Thus, the above leads to the conclusion that when data are modified, for example by deleting an identifier, the reference to a person may no longer exist and they may not be considered personal data if the data subjects can no longer be identified after the identifier has been removed. Even though the erasure of identifiers may be considered a form of identification, the removal of personal identifiers of data subjects may also be possible using so-called “additional knowledge” (Simitis, 2011).

Additional knowledge and ways of reference checking

In assessing whether or not personal data constitute identifiable information, the provisions of Recital 26 of the GDPR allow us to conclude that it is not necessary to take into account all the additional knowledge and means theoretically available to verify the reference of personal data to an identifiable person, but only all objective factors such as the cost and time required for identification, taking into account the technology and technological developments available at the time of processing [Regulation (EU) 2016/679, Recital 26]. It is, therefore, possible to conclude that a reference to a data subject is already excluded if the likelihood of identification is so low that the risk of identification is practically impossible.

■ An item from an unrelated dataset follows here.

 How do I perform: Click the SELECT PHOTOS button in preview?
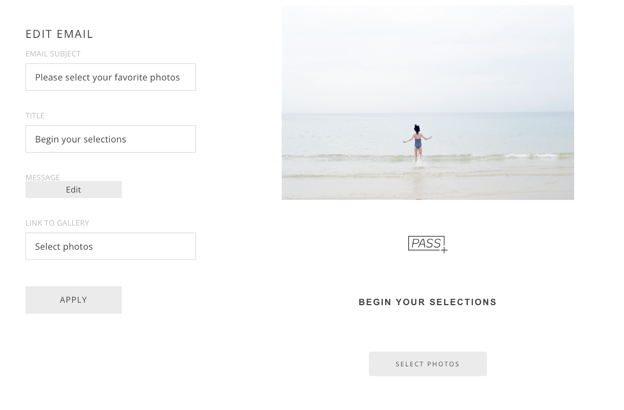[428, 364]
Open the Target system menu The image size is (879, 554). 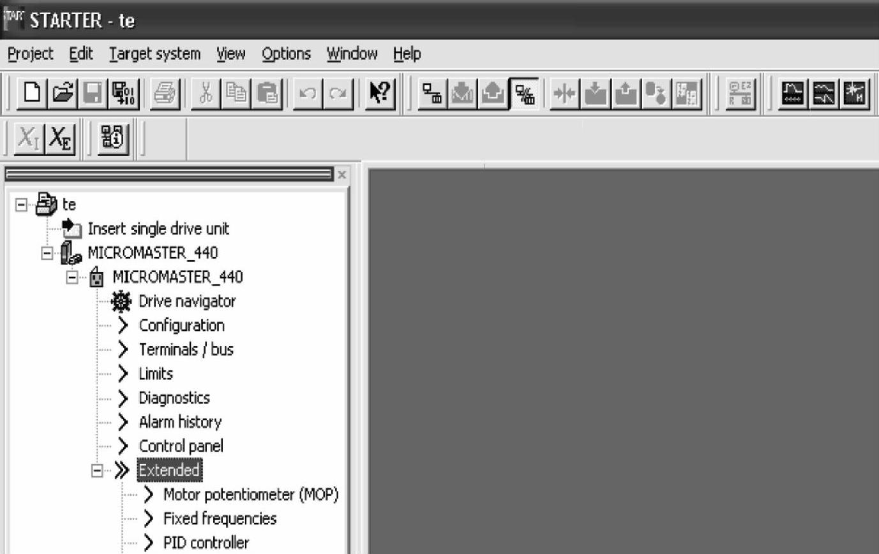pos(154,54)
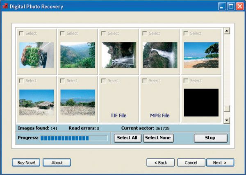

Thus, identifiability should not be assessed based on theoretical criteria, but based on actual probability, since in theory, with the use of appropriate technologies, matches and individuals, personal data will almost always be attributable to a person, but whether a particular person will be identified with the excessive effort and resources involved will remain a matter of probability (Roßnagel, 2003).

Based on Article 32 of the GDPR, it is possible to assess the security of processing,

“Taking into account the state of the art, the costs of implementation and the nature, scope, context, and purposes of the processing as well as the risk of varying likelihood and severity for the rights and freedoms of natural persons, the controller and the processor, shall implement appropriate technical and organisational measures to ensure a level of security appropriate to the risk (…)”

(Regulation (EU) 2016/679, Article 32); the security check on processing is thus carried out based on a trade-off between extreme and average values, which must be proportionate on the part of the controller. The time, cost and effort involved must be considered and weighed against the potential risk. The contribution of this effort can usually be measured in terms of the value of the personal data, for example by quantifying the economic benefit that can be derived from the data in a given database (Gola & Schomerus, 2012). The evaluation of the effort invested in the technical and organisational measures for scoping should also take into account whether the personal data are static or dynamic, since, for example, the amount of personal data that may be identifiable with a particular person may increase over time; for example, user profile information, which initially, necessarily, consists only of name and email, subject to data protection by design and data protection by default [Regulation (EU) 2016/679, Article 25], may be scaled up to such, which, at the data subject's choice, may in the future be supplemented by a personal image, a home address, a workplace, personally identifiable documents and other information; the data controller must keep up to date when establishing technical and organisational measures, with due consideration being paid to the possibility that, as the volume of data increases, data currently classified as anonymised information may in the future become personal data through the attachment of additional identifiers processing (Simitis et al., 2019).

Identifier as a reference to the data subject

While the GDPR requires that proportionate measures be taken when establishing technical and security measures for the processing of the personal data in question, the question may arise whether the assessment of what additional knowledge can still be obtained with reasonable effort should be made in relative or factual terms. Based on the leading view, a relative reference to the data subject is only knowledge about the specific person (Hansen & Meisner, 2007). Among other things, if a reference can identify, for example, to which group of employees of a company a particular data subject belongs, this does not necessarily allow the immediate identification of the data subject in question – rather, it depends on the context, that is to say on the relevant resources and the existing additional knowledge available to identify the person. A contrary view may be justified by reference to Recital 26 of the GDPR, according to which any information that may be used in addition by a third party must also be considered when determining the data protection principles (Pahlen-Brandt, 2008).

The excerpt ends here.